To-do list:
A) In the book-list passage, reproduce word for word the stretch from "Some people may" through "best of Faulkner.".
B) Carry the book-list passage forward from its last sentence, keeping the same pattern of title lines followed by short personal comments.

Text extract:
Leaves of Grass, by Walt Whitman
I've never read this book from cover to cover. But I've poem-jumped (new verb!) through it since high school. And since I have hundreds of poetry collections in my office, I know that I'm going to have to swing big with my poets.
The Complete Works of Shakespeare, by William Shakespeare
Am I cheating by including this huge volume of Shakespeare's works? Probably, probably. But the rules are the rules, and I have a huge book that gets all my Shakespeare together in one place. Did I mention my youngest son is named after the Bard?
The Holy Bible, by Various Writers
I'm not here to tell anyone what they should or should not include on their own 30 book challenge lists, but the Bible makes mine easily. Even if you take faith out of the equation, which I admit is hard to do, this is a book filled with books (stories, advice, and even poetry).
Winesburg, Ohio, by Sherwood Anderson
I think everyone's 30 book challenge list is (or should be) something deeply personal and specific to each lover of books. Such is the case for this novel/collection of short fictions by Anderson, who was born in Camden, Ohio. And yes, I may give it more credit for being by an author from my region. But truly, it is a great book too.
Cat's Cradle, by Kurt Vonnegut, Jr.
Some people may ask how I can put Cat's Cradle on the same list as the Holy Bible. To them, I'd say that I'm just a complicated person. I don't know that I really am. But I do recognize that I live in a complicated world with many complicated truths. I love Vonnegut's stories, and this is probably my favorite.
As I Lay Dying, by William Faulkner
Everything about this book is brilliant. The subject matter. The concise chapters with multiple narrators, including a chapter that just says, "My mother is a fish." Even the title of the book is a sad statement and joke. For me, this is the best of Faulkner.

Information provided:

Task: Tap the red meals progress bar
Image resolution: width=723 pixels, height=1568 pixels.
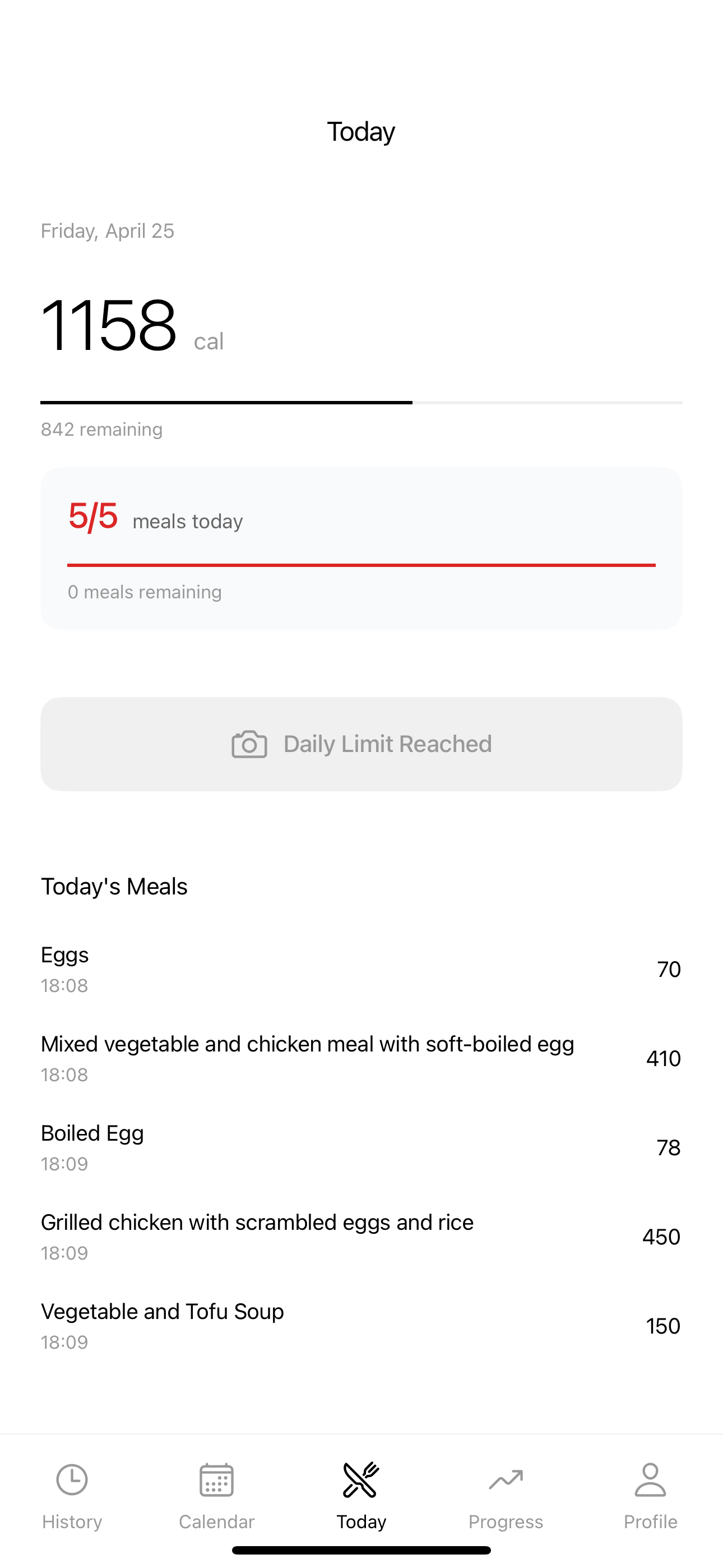Action: 362,565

Solved tasks:
A)
Some people may ask how I can put Cat's Cradle on the same list as the Holy Bible. To them, I'd say that I'm just a complicated person. I don't know that I really am. But I do recognize that I live in a complicated world with many complicated truths. I love Vonnegut's stories, and this is probably my favorite.
As I Lay Dying, by William Faulkner
Everything about this book is brilliant. The subject matter. The concise chapters with multiple narrators, including a chapter that just says, "My mother is a fish." Even the title of the book is a sad statement and joke. For me, this is the best of Faulkner.

B)
The Picture of Dorian Gray, by Oscar Wilde
I've always linked this novel to The Great Gatsby. Not because of subject matter, but because of the beautiful writing. For me, this novel wins the competition, though Gatsby is an amazing book (maybe THE Great American novel). But this is my list.
Blood Meridian, by Cormac McCarthy
Speaking of beautiful writing, there are passages in Blood Meridian that just take my breath away. And that's juxtaposed against a violent and chaotic world in which anything can happen at any moment. And when I finished it, I knew I'd read a great book.
'Salem's Lot, by Stephen King
Before I'd read anything by King, I was warned by multiple readers of The Shining. Great book. Scary, for sure. But the book that terrified me more than any other ever was 'Salem's Lot. As a writer, I love the framing device for this novel, but it's really the vampires that got me.
Lord of the Flies, by William Golding
Great books spark great emotions! Lord of the Flies depressed me more than any other novel ever. And I read it later in life (after Orwell, Bradbury, and Huxley). For many, I'm sure that will keep this book off their lists. But it makes mine, though I may need to use The Little Prince as a chaser.
1984, by George Orwell
As long as we're falling into a bottomless pit of despair, let's break out this novel. As a hopeless romantic, 1984 beats out all other dystopian novels because of the relationship between Winston and Julia. Plus, this novel contributes several slick phrases still in use today like Big Brother, doublethink, and 2 + 2 = 5.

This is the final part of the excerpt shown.